* _Document excerpt_:

I liked it so much I watched it twice. It was absurd and nihilistic and for some reason, that made me want to give the show a great big hug. I will never look at Herbert Hoover, the Great Depression or mustard in the same way again. It also had the best fringe show ending ever.
I know I’ve mentioned that before. Still true.
Rounding out my five favorites would be “Font of Knowledge, Someone is Wrong on the Internet, The Love Show,” and “Nightmare Without Pants.”
Best Five Minutes of Comedy
“The Improv Comedy Duo” from from “Fringe Orphans.” To describe the act would be a waste. I could never do it justice. Simply know that if you missed “Fringe Orphans,” you missed Phillip Low and Ben San Del creating the most awkwardly funny five minutes the fringe had to offer this year.
Best Line of the Year
“I wish that bothered me more” from “Billy Beechwood and the Mountain of Terror.”
Because yeah, when you realize the secret ingredient in the mustard you love is squirrel and goat poop, it should bother you more.
I didn’t see a lot of dance but I thought Danielle Robinson-Prater and Sara Stevenson Scrimshaw’s duet in “Happy Hour” was the best single dance that I saw at the Fringe this year. The ballet duet in “BOOGIEography” was a close second.
Best Kids’ Show
My two boys were giggling like maniacs for the entire length of “Gentlemen’s Pratfall Club.” I can only conclude that kids love to watch adults fall down.
Rarig Thrust. Yes, I’m biased because my show was in that space. Still, the rock star lineup was pretty amazing. In addition to my show (which did pretty well), the venue featured “Ash Land” (they sold more tickets than any Fringe show ever), Joseph Scrimshaw’s “Nightmare Without Pants,” Four Humor’s “Candide,” “Gay Banditos,” and “Billy Beechwood and the Mountain of Terror.” And those were just the ones I managed to see.
My second favorite venue was Mixed Blood – mostly because I really like the new layout of the space. I’m sure it’ll change for next year. Seems like Mixed Blood always does…
Rarig Proscenium. I only saw one show in that space and it wasn’t because nothing else looked interesting. The space is, quite simply, unsuitable to anything but large dance productions.

* _Data extract_:
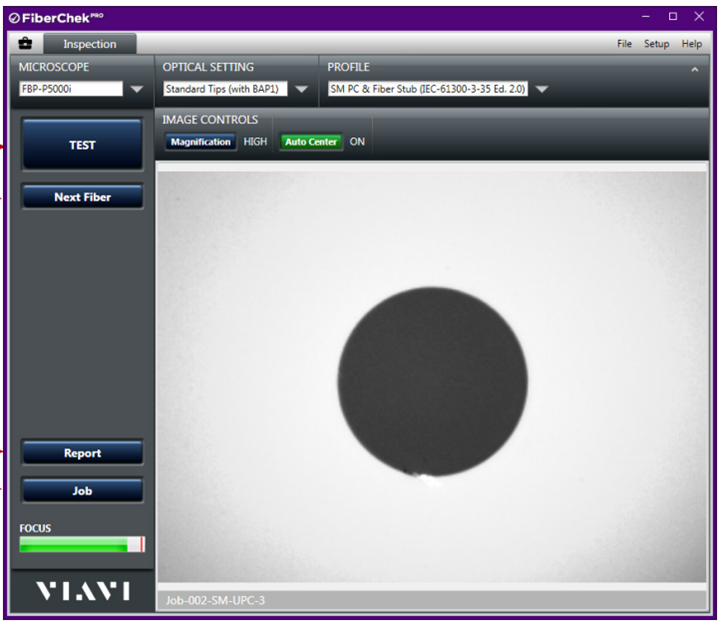Click the briefcase toolbox icon
The height and width of the screenshot is (625, 726).
[x=25, y=44]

* _Job_:
In the fringe recap, which performance is named the best single dance of the year? The data play no part in this work.

* _Task answer_:
Danielle Robinson-Prater and Sara Stevenson Scrimshaw's duet in "Happy Hour."